Computer backup program for Linux

Back In Time is a backup application for Linux with a graphical interface written in Qt and a command line interface. It is available directly from the repositories of many Linux distributions. Released under the terms of the GNU General Public License (GPL), it is free software.

Back In Time uses rsync as backend and has the characteristic feature of using hard links for files which are identical in backups at different times, thus using disk space just once for files that remained unchanged. It is possible to use several backup profiles, e.g. for backups on different hard disks and also to create schedules. Symbolic links can be backed up, both absolute and relative ones, but hard links cannot be treated as such due to the used backup method. Back In Time also supports encryption of backups and backup over SSH.

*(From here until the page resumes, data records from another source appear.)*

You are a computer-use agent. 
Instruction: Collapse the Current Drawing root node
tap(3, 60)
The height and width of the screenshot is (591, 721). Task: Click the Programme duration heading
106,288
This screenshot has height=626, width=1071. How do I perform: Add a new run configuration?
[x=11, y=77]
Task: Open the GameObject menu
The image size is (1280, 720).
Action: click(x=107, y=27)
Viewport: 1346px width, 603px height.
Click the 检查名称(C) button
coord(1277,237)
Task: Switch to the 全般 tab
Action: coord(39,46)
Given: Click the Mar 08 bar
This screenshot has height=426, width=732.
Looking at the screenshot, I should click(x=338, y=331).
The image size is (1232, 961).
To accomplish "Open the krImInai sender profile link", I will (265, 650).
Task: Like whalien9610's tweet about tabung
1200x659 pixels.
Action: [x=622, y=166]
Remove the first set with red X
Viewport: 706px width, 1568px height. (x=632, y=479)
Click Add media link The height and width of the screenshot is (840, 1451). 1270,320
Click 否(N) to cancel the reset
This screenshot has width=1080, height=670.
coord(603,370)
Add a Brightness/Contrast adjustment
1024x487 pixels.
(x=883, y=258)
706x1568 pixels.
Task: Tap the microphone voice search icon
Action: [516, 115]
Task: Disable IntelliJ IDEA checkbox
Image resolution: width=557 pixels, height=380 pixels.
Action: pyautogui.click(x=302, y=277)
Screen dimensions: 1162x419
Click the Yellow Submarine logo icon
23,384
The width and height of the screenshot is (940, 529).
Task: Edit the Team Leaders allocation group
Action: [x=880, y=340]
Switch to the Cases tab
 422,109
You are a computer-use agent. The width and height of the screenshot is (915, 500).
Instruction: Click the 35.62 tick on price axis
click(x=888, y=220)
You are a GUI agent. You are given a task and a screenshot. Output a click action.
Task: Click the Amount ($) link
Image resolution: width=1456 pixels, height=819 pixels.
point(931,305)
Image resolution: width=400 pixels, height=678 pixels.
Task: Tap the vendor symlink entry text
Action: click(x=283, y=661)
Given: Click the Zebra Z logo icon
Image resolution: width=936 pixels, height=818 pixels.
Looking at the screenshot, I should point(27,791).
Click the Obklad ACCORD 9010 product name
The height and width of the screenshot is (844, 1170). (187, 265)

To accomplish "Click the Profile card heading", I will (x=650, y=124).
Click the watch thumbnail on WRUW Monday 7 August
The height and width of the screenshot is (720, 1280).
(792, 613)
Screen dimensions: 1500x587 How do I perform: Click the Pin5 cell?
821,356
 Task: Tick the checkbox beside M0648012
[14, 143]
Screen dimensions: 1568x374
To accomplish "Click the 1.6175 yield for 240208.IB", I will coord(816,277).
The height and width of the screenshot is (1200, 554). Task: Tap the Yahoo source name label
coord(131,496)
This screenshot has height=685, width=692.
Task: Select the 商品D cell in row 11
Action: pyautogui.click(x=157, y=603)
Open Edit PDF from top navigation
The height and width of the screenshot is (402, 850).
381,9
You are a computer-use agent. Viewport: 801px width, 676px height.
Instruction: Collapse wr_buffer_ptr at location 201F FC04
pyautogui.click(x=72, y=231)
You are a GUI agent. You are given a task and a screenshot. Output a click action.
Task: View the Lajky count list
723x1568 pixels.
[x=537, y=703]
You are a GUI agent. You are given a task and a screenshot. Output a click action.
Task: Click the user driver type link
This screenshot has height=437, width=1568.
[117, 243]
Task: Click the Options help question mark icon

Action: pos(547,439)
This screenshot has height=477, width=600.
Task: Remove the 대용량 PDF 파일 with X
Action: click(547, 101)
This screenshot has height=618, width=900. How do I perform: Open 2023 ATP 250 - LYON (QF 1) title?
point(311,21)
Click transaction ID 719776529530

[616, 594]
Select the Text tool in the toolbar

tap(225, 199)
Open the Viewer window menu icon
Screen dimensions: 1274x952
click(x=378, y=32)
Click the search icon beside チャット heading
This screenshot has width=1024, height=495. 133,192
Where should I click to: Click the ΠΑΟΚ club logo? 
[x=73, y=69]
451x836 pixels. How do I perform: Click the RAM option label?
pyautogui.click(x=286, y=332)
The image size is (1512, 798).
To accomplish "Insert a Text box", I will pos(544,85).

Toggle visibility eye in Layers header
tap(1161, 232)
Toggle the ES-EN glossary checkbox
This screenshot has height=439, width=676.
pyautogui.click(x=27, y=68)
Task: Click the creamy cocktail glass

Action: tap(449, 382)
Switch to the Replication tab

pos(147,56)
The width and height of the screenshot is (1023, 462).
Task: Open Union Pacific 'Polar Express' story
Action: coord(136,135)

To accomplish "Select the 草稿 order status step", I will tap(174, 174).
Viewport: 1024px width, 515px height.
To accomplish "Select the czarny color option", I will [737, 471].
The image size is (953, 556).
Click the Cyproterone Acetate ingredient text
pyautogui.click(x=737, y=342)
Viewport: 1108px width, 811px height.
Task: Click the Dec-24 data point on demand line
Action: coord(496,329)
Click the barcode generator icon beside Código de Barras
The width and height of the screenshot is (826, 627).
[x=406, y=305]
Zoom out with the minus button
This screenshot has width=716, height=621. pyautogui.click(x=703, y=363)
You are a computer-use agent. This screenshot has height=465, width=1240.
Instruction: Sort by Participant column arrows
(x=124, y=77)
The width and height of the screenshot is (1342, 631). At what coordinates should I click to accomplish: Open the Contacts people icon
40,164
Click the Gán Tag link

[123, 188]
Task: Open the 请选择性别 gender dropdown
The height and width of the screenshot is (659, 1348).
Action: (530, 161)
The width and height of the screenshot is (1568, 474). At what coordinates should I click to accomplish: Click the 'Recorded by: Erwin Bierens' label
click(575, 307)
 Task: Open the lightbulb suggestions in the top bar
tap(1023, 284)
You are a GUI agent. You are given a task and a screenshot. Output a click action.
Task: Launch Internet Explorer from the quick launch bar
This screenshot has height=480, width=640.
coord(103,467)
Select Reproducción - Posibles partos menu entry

Advantages of the hard link method are that it is easy to look at snapshots of the system at different times and also easy to remove old snapshots compared to incremental backup methods which save difference information between consecutive backup times. However, a drawback of Back In Time is that it does not allow for compression, and requires file systems that support hard links on the backup location.